Vigie, mai 2022

 

Retour vers le Nant

 

Vigie0522 02

 

Vent vif, le même qu’hier, et le même chant mêlé des insectes et des oiseaux partout, et les silhouettes du promeneur avec son chien n’ont pas changé non plus : c’est l’itinéraire qui diffère. Cette fois, on revient au Grand Creux. On suit le tuyau qui alimente en eau le jardin de Joël jusqu’au Nant de la Guire, que l’on traverse précautionneusement car la fonte des neiges l’a rendu tumultueux, puis qu’on remonte à pas tranquille.

Parmi les fleurs de cardamine qui parsèment le sous-bois, Rimski trouve une omoplate qu’il s’empresse de saisir et de mastiquer plus loin. Des os et des fleurs, ce pourrait être un peu funèbre de revenir dans ces parages dont j’avais rêvé un temps de faire un « site d’occupation néo-préhistorique » pour traumatisé conjugal (l’éphémère rubrique dite « Le Clan du Nant », dont j’ai repris quelques pages dans Pariétales, en est la trace). Je marche vers ces trous dans la roche qu’on avait ornés de peinture ocre et baptisés « l’abri mammouth ». J’avais alors imaginé former avec Léo, Clément et quelques invités, une sorte de société secrète où chacun recevait un « nom de la forêt et du torrent ». Nous avions bivouaqué, fait du feu, exploré, ils avaient joué dans ces parages, et puis ils ont grandi trop vite, le rêve a fait long feu, l’exploration s’est arrêtée. C’est en fait avec Rimski qu’elle a repris, finalement, dégagée de ce petit carcan de fiction inutile, et c’est pour cela que remonter le Nant aujourd’hui n’est pas funèbre.
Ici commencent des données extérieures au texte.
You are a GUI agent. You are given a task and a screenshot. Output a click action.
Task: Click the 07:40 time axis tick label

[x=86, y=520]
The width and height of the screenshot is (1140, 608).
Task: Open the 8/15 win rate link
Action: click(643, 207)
Il n’y a pas que des os et des fleurs le long de ce torrent, mais un chaos de branches, de troncs cassés et de pierres qu’il faut escalader. On passe sans cesse d’une rive à l’autre, on s’accroche à des racines qui cassent et qui blessent, on glisse parfois sur un galet et l’on se retrouve avec le nez au milieu de ces bois flottés qui sont blancs et lisses comme des os.
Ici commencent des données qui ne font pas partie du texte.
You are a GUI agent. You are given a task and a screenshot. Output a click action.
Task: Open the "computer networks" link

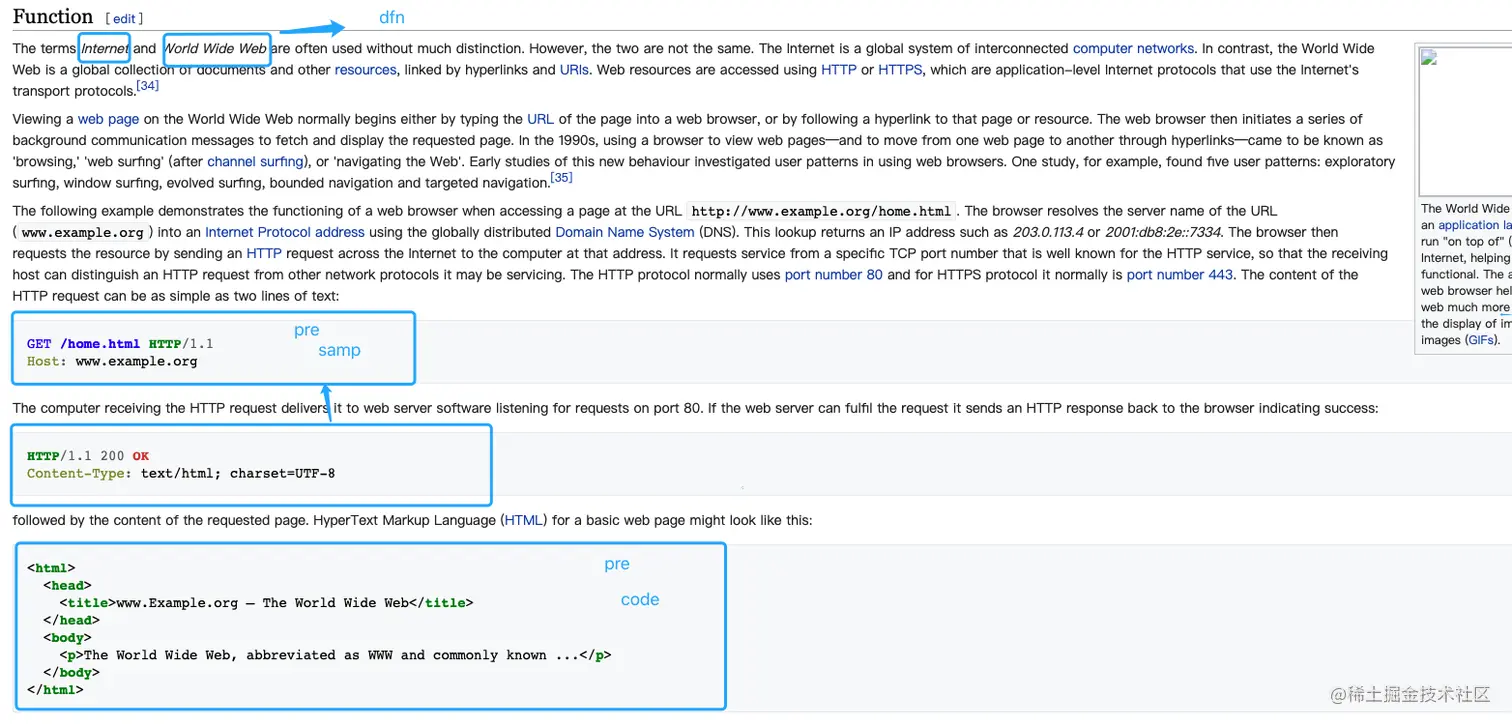click(x=1133, y=48)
L’abri, cette fois, je ne l’ai pas vu arriver, tant j’étais concentré sur le chemin. Le mammouth ocre rouge est toujours visible, et les traces de nos mains positives sur la pierre. Tout est propre, sombre au dedans, clair au dehors. Rimski se couche dans l’abri souris. Ce fut, lui dis-je, la dernière escapade de Patawa, mon épagneul guyanais, qu’il avait fallu porter parce qu’elle n’avait plus la force de se hisser sur les rochers, mais même alors (ce doit être la sagesse du chien dont je parlais hier) elle avait semblé éprouver le même contentement que lors de nos plus longues randonnées, ne se plaignant jamais, cherchant simplement ma présence avec un air un peu éberlué car elle n’y voyait plus très bien.
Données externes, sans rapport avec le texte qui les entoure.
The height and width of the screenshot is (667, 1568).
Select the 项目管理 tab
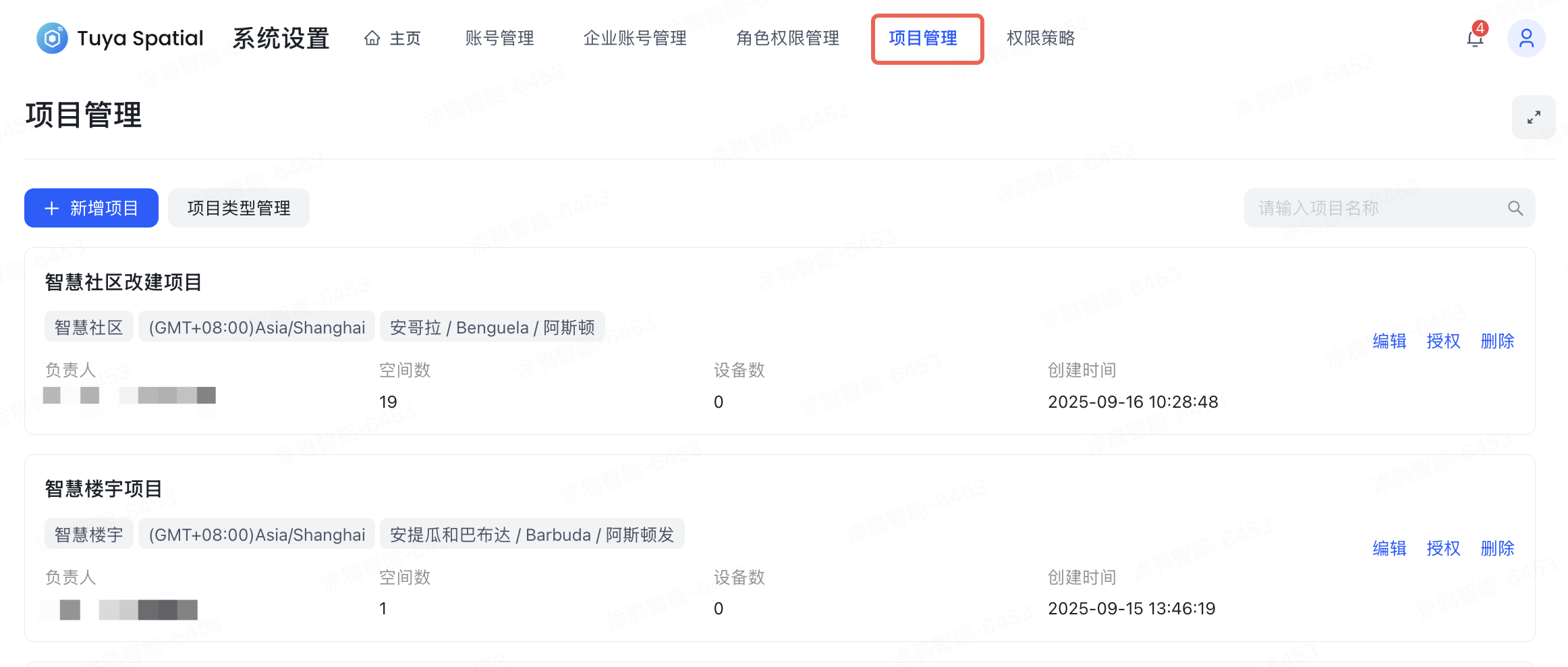tap(923, 38)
On escalade le ravin et l’on rejoint la route. Le grand cheval noir que j’avais photographié il y a quelques semaines broute au milieu du pré vert et les ouvriers s’activent sur le chantier de la future maison à côté du chenil. Les trois chiens de chasse hurlent rauque dans leur clapier. On passe bien lentement, à cause des bogues cruelles aux coussinets du chien.